### Working data
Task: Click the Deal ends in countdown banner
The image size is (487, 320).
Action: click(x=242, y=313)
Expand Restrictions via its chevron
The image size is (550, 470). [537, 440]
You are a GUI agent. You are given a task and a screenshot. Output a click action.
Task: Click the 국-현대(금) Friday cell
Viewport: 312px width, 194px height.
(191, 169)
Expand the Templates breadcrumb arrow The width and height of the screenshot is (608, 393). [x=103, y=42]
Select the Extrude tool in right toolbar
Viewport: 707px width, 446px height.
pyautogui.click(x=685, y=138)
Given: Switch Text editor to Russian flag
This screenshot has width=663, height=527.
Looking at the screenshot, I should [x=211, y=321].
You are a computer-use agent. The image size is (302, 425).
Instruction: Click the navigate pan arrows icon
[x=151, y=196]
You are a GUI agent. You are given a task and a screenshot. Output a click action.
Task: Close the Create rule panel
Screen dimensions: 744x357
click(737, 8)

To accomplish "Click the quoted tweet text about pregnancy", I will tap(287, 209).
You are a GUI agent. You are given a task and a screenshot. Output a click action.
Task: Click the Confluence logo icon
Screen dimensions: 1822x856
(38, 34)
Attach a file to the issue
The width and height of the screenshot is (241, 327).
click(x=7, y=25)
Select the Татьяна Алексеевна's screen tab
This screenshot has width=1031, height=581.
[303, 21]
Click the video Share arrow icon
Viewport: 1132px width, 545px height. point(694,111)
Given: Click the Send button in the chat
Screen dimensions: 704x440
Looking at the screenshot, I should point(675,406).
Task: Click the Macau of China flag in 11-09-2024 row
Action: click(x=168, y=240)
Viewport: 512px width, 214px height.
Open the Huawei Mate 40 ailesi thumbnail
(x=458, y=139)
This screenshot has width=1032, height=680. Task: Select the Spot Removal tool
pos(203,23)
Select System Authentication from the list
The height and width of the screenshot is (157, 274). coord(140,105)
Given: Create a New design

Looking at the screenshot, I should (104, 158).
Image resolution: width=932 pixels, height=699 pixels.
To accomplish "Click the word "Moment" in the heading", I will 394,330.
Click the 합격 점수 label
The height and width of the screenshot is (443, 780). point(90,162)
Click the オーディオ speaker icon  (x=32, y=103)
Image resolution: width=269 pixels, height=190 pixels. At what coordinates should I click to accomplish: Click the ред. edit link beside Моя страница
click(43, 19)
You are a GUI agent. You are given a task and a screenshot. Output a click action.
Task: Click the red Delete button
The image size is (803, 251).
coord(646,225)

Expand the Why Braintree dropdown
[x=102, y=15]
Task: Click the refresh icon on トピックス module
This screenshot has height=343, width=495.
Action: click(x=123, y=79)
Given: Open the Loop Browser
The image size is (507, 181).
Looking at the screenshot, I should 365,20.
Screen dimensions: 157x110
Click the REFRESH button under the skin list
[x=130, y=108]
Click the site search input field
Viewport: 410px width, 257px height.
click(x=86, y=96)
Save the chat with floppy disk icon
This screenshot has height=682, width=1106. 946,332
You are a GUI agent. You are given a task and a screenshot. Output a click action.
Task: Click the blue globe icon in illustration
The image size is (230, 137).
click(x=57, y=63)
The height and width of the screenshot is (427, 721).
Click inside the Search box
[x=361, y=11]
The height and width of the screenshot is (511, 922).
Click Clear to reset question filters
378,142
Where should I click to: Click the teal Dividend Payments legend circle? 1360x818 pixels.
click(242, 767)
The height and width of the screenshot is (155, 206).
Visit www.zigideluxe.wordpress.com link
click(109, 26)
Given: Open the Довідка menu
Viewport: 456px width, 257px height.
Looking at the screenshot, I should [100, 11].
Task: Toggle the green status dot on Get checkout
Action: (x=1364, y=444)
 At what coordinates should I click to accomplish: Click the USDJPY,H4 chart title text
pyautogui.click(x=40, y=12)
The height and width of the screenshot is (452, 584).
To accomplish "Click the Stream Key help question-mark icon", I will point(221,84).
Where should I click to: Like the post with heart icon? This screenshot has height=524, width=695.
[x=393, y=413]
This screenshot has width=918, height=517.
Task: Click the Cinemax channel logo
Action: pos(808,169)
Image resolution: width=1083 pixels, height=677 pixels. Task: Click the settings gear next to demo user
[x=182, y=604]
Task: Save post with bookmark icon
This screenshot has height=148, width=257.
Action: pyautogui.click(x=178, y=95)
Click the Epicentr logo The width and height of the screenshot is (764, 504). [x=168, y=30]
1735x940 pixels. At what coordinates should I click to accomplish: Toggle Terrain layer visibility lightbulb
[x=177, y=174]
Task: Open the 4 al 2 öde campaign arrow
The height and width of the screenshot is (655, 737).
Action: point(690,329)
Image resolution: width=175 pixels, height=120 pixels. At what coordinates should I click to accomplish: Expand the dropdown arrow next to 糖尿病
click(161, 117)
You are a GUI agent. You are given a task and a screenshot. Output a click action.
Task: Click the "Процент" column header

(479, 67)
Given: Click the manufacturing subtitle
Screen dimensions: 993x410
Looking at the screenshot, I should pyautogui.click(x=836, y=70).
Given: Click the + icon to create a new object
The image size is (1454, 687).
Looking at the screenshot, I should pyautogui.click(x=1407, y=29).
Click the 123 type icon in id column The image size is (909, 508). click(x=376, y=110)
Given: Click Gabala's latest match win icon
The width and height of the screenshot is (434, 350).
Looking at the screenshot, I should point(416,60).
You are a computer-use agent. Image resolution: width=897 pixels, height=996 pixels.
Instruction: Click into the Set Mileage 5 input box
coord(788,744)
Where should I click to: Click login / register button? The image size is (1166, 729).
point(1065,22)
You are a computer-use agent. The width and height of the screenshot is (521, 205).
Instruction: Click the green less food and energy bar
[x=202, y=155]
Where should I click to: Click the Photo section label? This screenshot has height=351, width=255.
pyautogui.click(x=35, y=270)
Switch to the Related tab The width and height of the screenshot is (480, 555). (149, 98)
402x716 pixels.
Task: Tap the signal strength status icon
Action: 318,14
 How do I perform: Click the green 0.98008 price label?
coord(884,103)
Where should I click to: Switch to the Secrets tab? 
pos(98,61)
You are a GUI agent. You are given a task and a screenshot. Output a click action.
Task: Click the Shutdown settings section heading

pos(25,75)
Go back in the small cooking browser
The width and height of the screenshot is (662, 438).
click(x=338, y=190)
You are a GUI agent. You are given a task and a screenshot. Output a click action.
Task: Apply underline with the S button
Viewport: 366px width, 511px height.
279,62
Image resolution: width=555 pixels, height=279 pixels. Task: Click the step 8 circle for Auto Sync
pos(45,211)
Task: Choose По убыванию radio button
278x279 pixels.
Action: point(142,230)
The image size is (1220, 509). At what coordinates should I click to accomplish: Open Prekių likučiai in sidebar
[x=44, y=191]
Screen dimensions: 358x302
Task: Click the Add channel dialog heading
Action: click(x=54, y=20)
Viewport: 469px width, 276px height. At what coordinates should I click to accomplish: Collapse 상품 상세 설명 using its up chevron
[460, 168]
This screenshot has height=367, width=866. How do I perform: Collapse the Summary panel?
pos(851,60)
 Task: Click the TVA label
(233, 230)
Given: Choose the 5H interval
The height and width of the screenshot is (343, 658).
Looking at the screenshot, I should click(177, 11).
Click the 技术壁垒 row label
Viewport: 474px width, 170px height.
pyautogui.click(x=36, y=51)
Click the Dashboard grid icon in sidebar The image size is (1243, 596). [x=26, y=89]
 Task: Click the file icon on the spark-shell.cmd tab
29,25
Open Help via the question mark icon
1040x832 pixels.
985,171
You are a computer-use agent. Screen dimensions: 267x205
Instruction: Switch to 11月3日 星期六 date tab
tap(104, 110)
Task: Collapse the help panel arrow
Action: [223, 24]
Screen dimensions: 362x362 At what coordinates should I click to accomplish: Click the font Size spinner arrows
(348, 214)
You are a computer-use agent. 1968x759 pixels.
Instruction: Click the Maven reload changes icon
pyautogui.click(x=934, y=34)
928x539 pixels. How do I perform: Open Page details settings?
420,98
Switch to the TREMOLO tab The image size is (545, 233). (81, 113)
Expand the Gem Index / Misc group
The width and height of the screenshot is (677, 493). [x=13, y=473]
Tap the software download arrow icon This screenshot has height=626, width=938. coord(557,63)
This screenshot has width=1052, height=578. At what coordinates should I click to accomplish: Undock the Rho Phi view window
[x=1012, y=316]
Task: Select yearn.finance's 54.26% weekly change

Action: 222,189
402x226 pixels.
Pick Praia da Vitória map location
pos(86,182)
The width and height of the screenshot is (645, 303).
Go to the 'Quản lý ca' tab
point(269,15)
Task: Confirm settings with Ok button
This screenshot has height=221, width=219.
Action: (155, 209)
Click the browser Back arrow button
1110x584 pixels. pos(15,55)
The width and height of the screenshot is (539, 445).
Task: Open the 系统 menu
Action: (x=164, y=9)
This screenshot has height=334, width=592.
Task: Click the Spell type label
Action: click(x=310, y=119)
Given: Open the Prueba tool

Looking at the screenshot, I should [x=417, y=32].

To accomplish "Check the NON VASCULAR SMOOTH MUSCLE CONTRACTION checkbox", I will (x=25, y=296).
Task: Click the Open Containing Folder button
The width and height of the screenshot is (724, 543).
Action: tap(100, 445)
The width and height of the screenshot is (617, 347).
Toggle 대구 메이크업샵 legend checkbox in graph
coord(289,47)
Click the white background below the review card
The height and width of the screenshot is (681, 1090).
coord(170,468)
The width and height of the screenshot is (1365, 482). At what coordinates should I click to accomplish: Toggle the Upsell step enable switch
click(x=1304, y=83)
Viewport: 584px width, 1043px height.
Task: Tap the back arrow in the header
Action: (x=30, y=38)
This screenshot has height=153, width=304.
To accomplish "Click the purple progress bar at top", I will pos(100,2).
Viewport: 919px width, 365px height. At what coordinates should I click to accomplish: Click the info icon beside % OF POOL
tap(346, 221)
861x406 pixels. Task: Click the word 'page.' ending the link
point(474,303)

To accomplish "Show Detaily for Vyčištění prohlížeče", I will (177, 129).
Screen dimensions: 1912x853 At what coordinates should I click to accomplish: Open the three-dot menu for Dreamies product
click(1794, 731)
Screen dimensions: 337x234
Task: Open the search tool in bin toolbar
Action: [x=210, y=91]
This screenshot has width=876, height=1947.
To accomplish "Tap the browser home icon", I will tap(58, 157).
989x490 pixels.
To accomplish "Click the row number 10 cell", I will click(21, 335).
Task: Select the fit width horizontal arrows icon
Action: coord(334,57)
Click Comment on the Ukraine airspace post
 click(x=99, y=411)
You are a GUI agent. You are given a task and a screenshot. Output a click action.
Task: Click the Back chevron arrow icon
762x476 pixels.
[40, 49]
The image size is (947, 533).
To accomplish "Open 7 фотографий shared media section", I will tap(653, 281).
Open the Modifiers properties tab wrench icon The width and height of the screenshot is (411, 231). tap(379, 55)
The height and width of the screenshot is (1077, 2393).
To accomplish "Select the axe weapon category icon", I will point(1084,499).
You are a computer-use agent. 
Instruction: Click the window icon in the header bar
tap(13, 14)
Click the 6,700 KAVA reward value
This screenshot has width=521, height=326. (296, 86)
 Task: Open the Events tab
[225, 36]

### Exercise aim
Restate word for word the entries above from the line with "Click Comment on the Ukraine airspace post" through the line with "The image size is (947, 533).", inclusive, leaving out everything else.

### Result for this exercise
Click Comment on the Ukraine airspace post
 click(x=99, y=411)
You are a GUI agent. You are given a task and a screenshot. Output a click action.
Task: Click the Back chevron arrow icon
762x476 pixels.
[40, 49]
The image size is (947, 533).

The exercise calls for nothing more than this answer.